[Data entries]
=====

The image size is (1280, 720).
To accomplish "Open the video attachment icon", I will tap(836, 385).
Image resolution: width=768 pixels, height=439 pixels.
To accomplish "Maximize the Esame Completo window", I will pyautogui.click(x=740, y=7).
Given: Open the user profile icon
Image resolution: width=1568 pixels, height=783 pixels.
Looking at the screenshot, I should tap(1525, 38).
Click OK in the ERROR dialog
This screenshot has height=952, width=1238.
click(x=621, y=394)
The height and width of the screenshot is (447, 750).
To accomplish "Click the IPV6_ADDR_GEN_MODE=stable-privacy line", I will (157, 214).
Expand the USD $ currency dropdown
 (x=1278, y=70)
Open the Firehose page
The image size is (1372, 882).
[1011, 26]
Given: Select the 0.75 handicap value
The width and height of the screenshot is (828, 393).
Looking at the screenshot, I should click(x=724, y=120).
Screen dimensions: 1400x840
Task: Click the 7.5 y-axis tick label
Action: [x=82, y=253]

=====

EXERCISE DETAILS:
Arrange the lines above as a Markdown table with the columns "No." and "Line", numbering each row and omitting any blank lines.

TASK ANSWER:
| No. | Line |
|---|---|
| 1 | The image size is (1280, 720). |
| 2 | To accomplish "Open the video attachment icon", I will tap(836, 385). |
| 3 | Image resolution: width=768 pixels, height=439 pixels. |
| 4 | To accomplish "Maximize the Esame Completo window", I will pyautogui.click(x=740, y=7). |
| 5 | Given: Open the user profile icon |
| 6 | Image resolution: width=1568 pixels, height=783 pixels. |
| 7 | Looking at the screenshot, I should tap(1525, 38). |
| 8 | Click OK in the ERROR dialog |
| 9 | This screenshot has height=952, width=1238. |
| 10 | click(x=621, y=394) |
| 11 | The height and width of the screenshot is (447, 750). |
| 12 | To accomplish "Click the IPV6_ADDR_GEN_MODE=stable-privacy line", I will (157, 214). |
| 13 | Expand the USD $ currency dropdown |
| 14 |  (x=1278, y=70) |
| 15 | Open the Firehose page |
| 16 | The image size is (1372, 882). |
| 17 | [1011, 26] |
| 18 | Given: Select the 0.75 handicap value |
| 19 | The width and height of the screenshot is (828, 393). |
| 20 | Looking at the screenshot, I should click(x=724, y=120). |
| 21 | Screen dimensions: 1400x840 |
| 22 | Task: Click the 7.5 y-axis tick label |
| 23 | Action: [x=82, y=253] |